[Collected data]
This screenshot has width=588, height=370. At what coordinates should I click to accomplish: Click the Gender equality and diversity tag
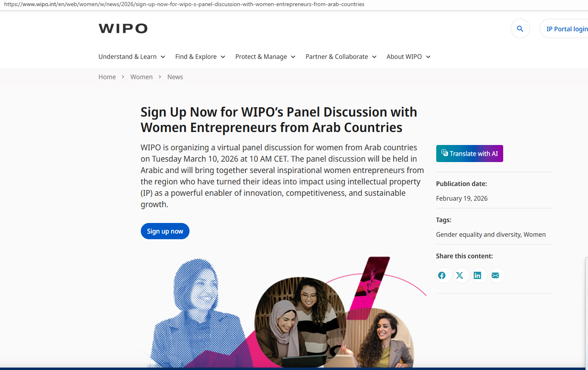click(478, 234)
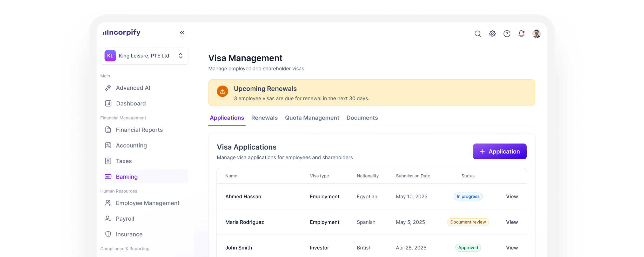Click the add Application button
644x257 pixels.
[x=499, y=151]
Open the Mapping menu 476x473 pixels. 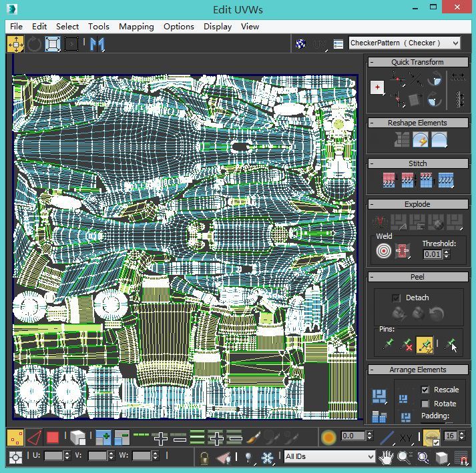pyautogui.click(x=136, y=26)
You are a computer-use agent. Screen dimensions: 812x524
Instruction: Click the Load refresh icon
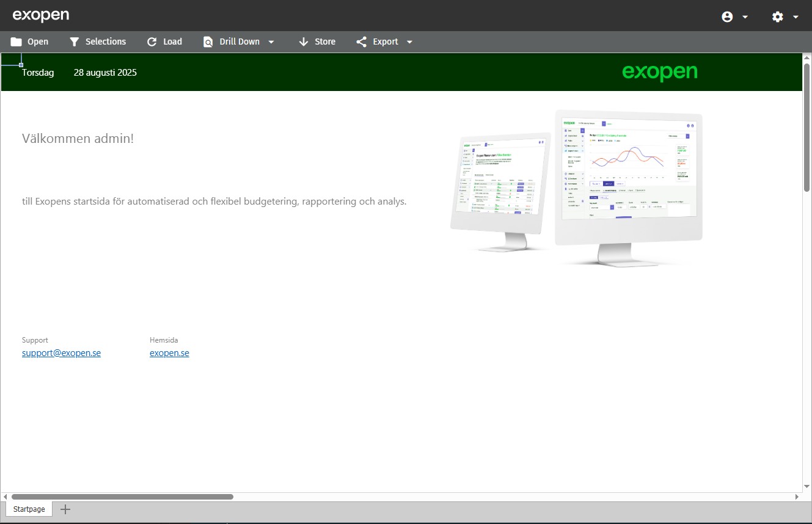152,42
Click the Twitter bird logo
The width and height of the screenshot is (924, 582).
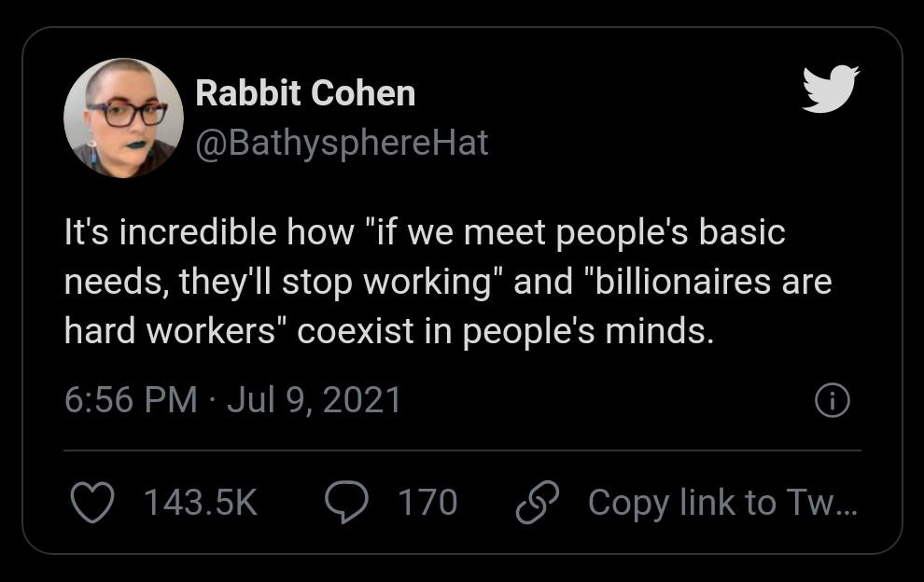pos(830,89)
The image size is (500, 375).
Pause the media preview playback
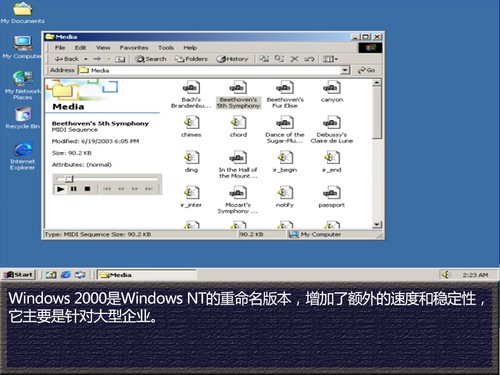[x=74, y=189]
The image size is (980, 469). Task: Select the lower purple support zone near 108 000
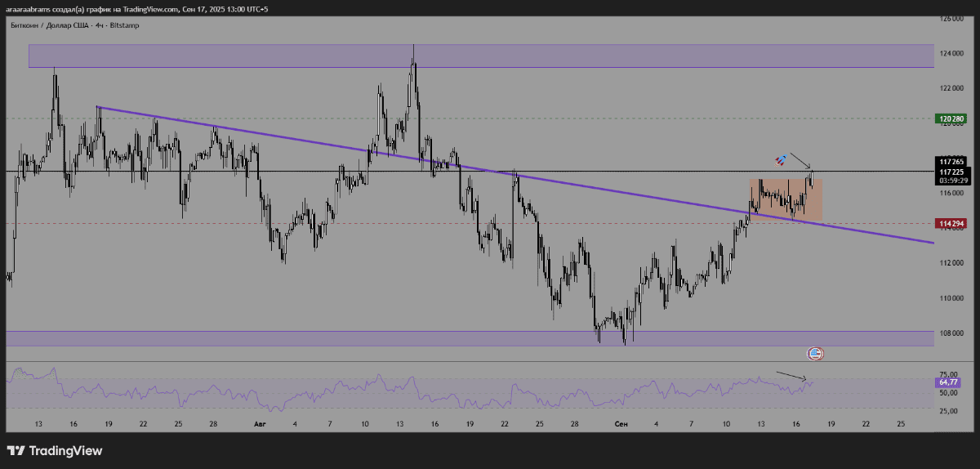tap(245, 338)
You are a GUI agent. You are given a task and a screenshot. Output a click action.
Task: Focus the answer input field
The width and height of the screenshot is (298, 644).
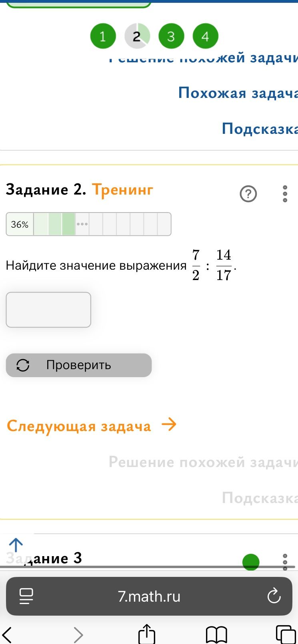[x=48, y=310]
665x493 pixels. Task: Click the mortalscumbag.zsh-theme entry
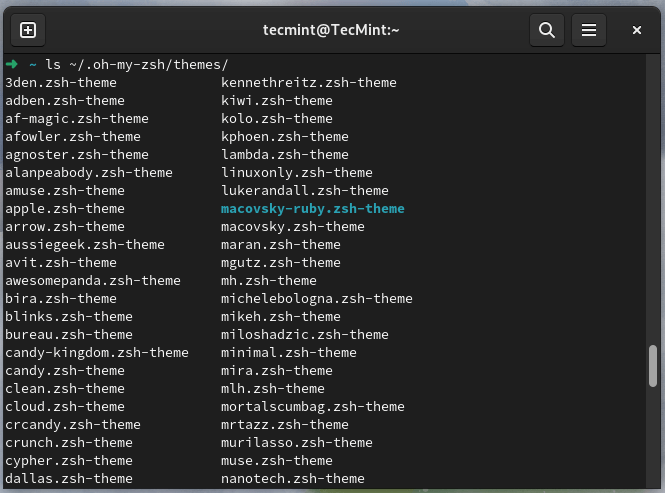tap(312, 407)
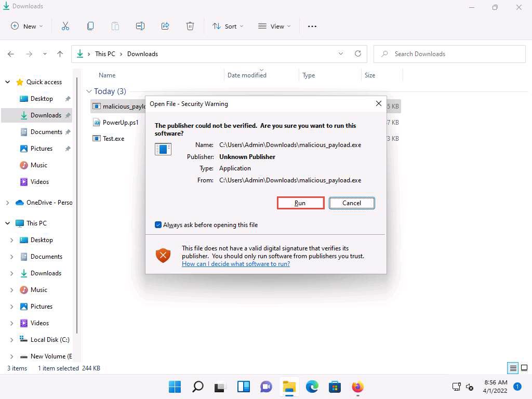This screenshot has height=399, width=532.
Task: Open 'How can I decide what software to run?' link
Action: coord(236,264)
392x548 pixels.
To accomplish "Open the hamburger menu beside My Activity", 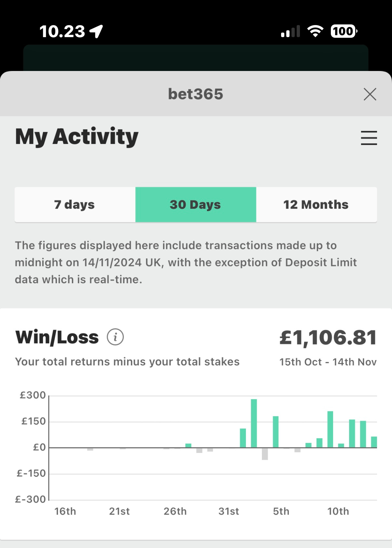I will click(x=369, y=138).
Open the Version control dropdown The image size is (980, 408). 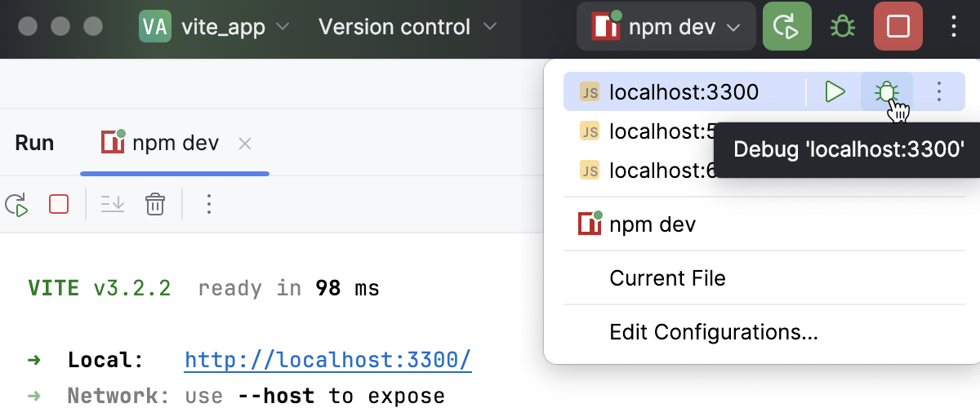(x=407, y=28)
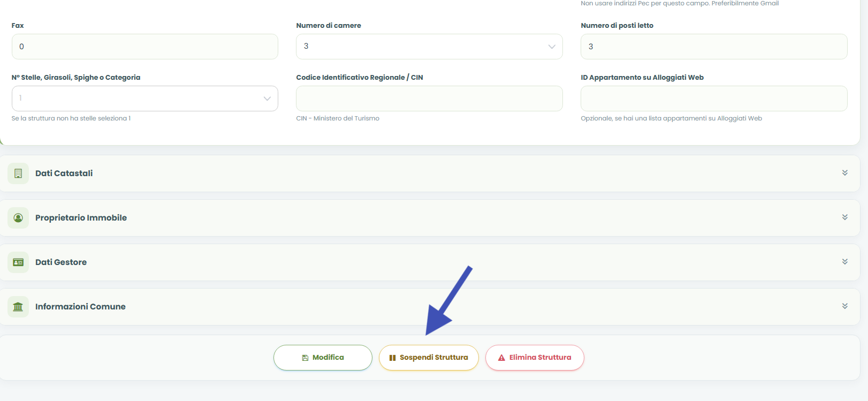Focus Numero di posti letto field
The image size is (868, 401).
pyautogui.click(x=714, y=47)
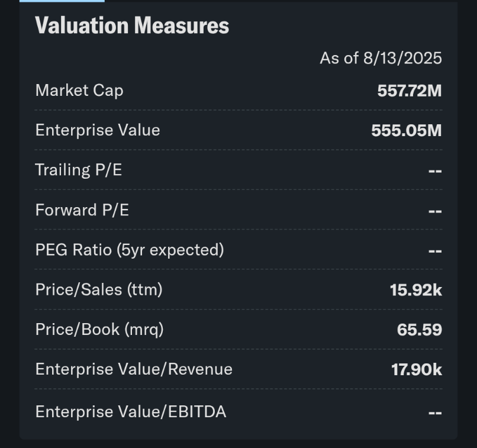Image resolution: width=477 pixels, height=448 pixels.
Task: Select the Trailing P/E label
Action: [79, 170]
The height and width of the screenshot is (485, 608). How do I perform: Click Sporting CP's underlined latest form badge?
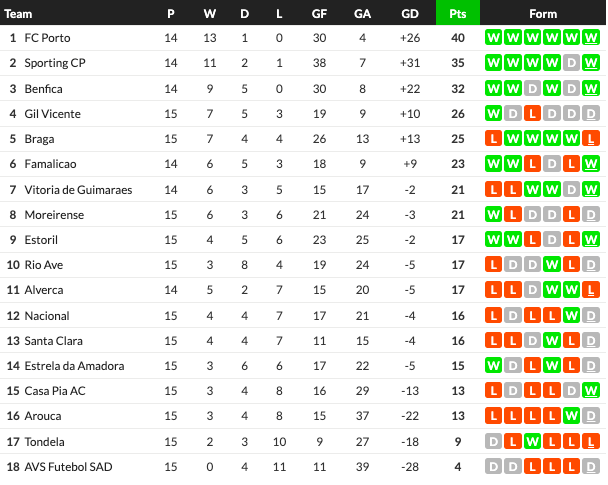[x=591, y=63]
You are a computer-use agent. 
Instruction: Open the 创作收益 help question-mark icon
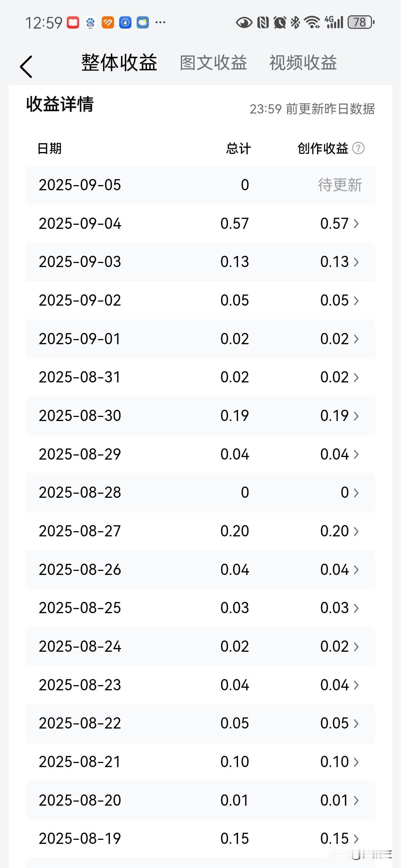click(x=358, y=148)
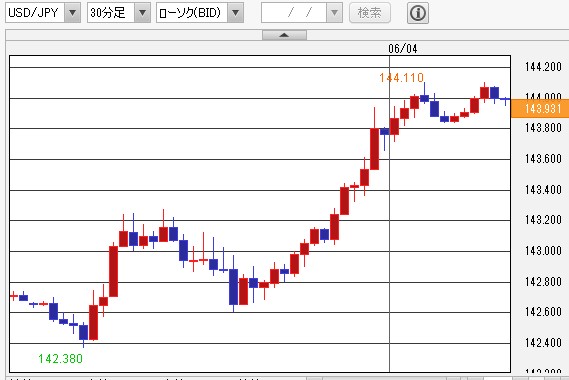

§ Task goal
How many lines of the records contain the string "agent"? Respond with the number alone.

§ Finished task
3